EXERCISE DIRECTIONS>
Copy out exactly the lines from the one containing "Enter your email here (186, 2255)" to the last line of the records below, both included, and leave out any pictures.

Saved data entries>
Start of Block
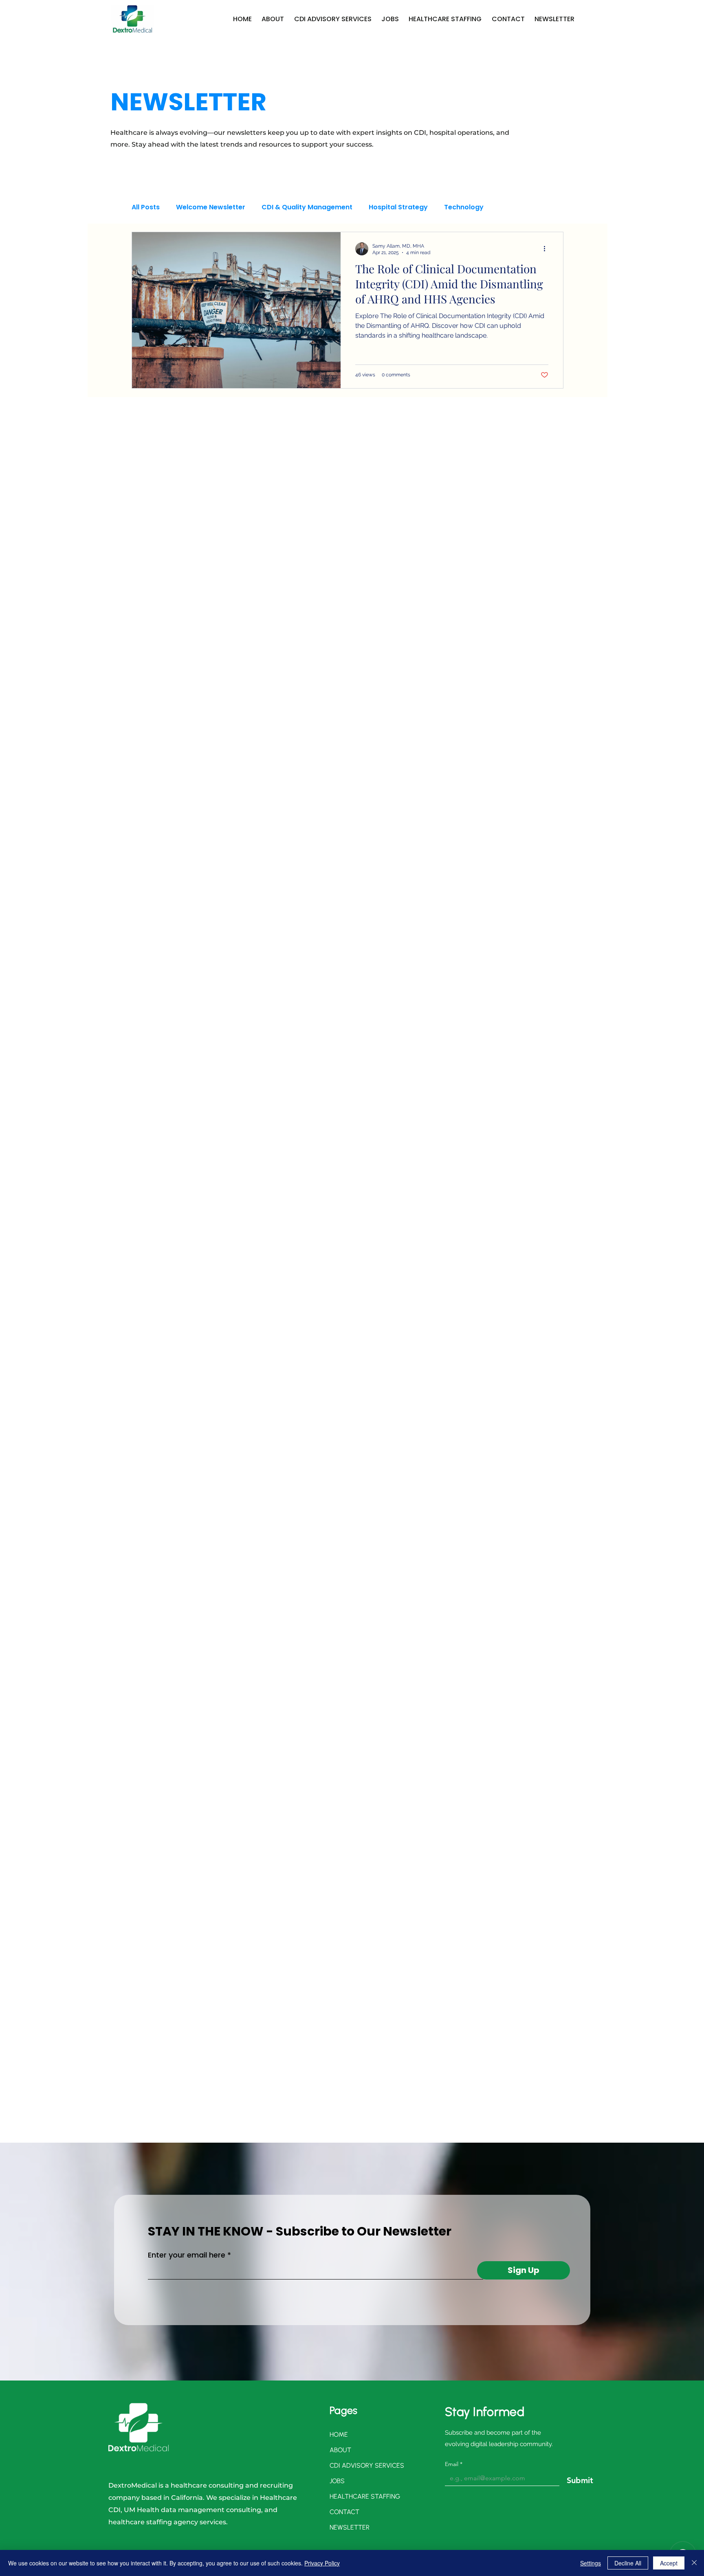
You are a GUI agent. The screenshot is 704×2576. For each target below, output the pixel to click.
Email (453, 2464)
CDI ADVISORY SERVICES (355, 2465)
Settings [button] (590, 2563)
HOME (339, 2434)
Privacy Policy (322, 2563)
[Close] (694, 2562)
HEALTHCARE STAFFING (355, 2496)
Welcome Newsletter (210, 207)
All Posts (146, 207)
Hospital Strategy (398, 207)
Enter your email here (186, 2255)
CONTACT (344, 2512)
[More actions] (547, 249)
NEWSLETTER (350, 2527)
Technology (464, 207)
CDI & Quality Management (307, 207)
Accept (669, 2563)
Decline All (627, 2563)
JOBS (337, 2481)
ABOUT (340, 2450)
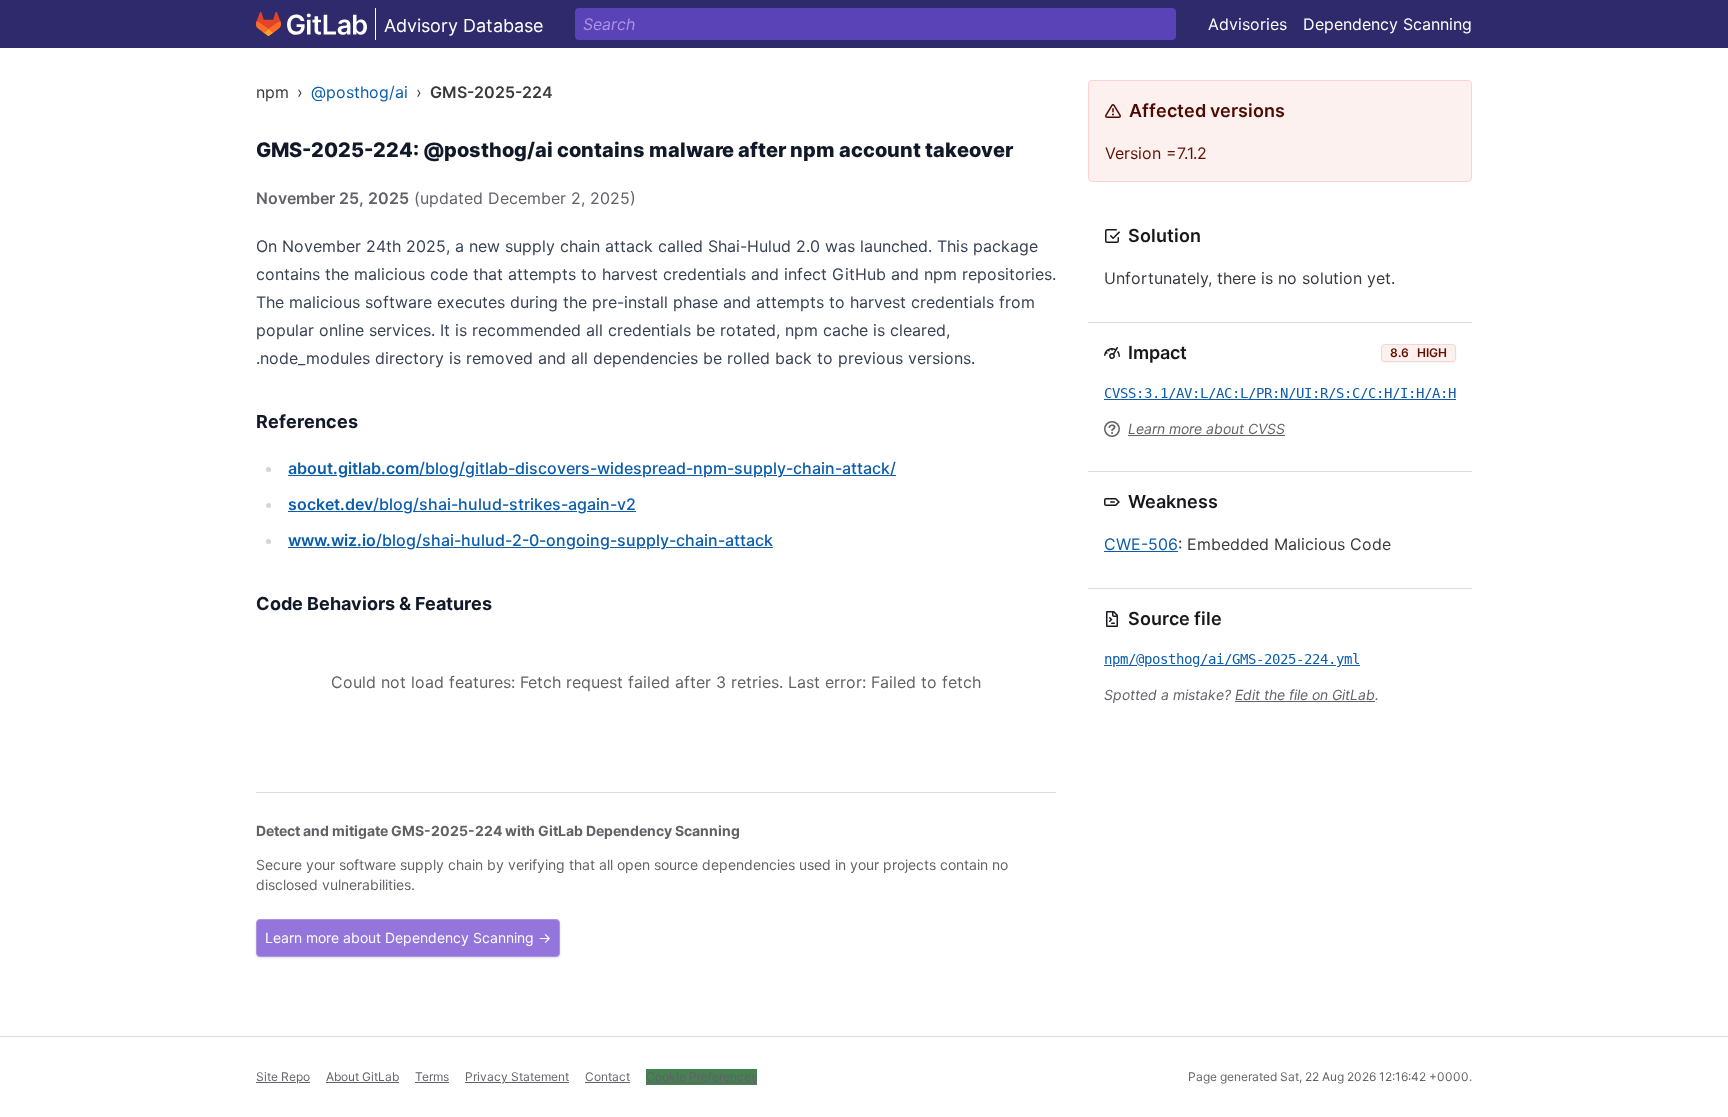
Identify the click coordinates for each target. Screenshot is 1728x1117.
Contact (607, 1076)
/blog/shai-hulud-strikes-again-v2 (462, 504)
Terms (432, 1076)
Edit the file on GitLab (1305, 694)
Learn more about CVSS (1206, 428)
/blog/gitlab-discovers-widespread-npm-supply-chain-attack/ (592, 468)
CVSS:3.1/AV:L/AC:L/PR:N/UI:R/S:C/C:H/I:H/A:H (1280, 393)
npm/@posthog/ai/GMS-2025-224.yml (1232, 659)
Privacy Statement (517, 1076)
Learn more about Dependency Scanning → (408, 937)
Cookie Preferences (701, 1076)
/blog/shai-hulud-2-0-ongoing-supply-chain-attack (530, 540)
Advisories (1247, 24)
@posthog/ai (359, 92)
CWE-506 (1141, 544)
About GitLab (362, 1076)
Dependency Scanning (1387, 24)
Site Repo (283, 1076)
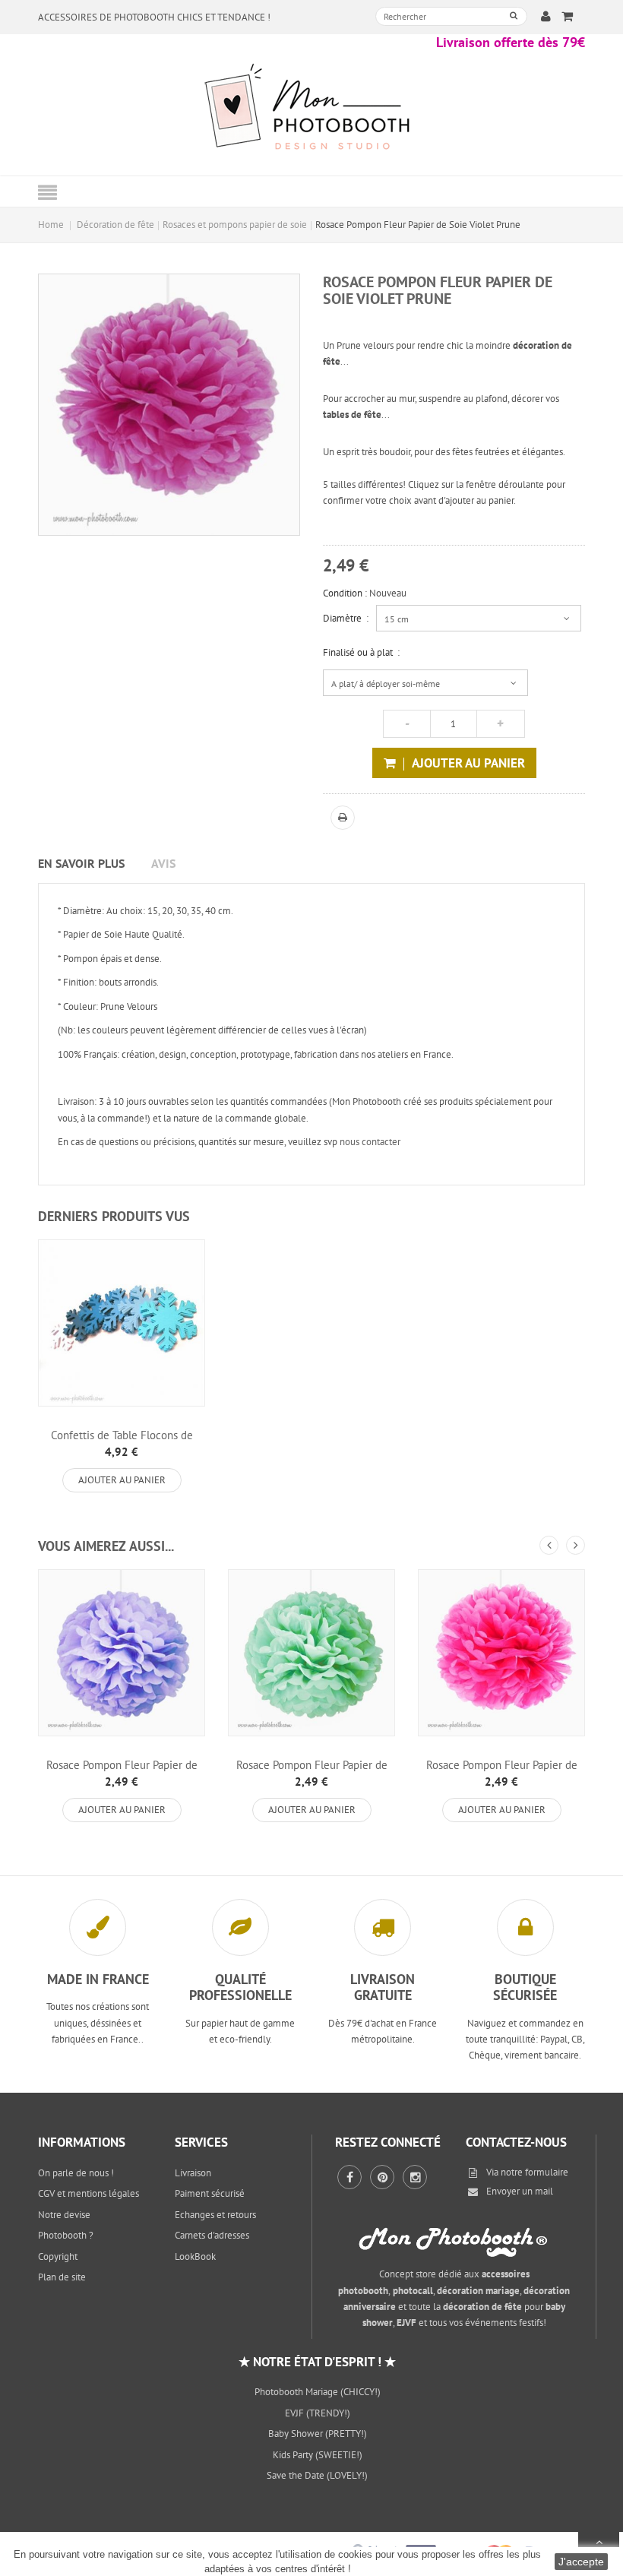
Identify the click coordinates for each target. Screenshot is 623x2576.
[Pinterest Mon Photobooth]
End of Block
WRITTEN RESPONSE>
Enter your email here (186, 2255)
CONTACT (344, 2512)
[More actions] (547, 249)
NEWSLETTER (350, 2527)
Technology (464, 207)
CDI & Quality Management (307, 207)
Accept (669, 2563)
Decline All (627, 2563)
JOBS (337, 2481)
ABOUT (340, 2450)
Identify the click coordinates for each target. Screenshot is 1728x1117.
Contact (607, 1076)
/blog/shai-hulud-strikes-again-v2 (462, 504)
Terms (432, 1076)
Edit the file on GitLab (1305, 694)
Learn more about CVSS (1206, 428)
/blog/gitlab-discovers-widespread-npm-supply-chain-attack/ (592, 468)
CVSS:3.1/AV:L/AC:L/PR:N/UI:R/S:C/C:H/I:H/A:H (1280, 393)
npm/@posthog/ai/GMS-2025-224.yml (1232, 659)
Privacy Statement (517, 1076)
Learn more about Dependency Scanning → (408, 937)
Cookie Preferences (701, 1076)
/blog/shai-hulud-2-0-ongoing-supply-chain-attack (530, 540)
Advisories (1247, 24)
@posthog/ai (359, 92)
CWE-506 (1141, 544)
About GitLab (362, 1076)
Dependency Scanning (1387, 24)
Site Repo (283, 1076)
Identify the click coordinates for each target. Screenshot is 623x2576.
[Pinterest Mon Photobooth]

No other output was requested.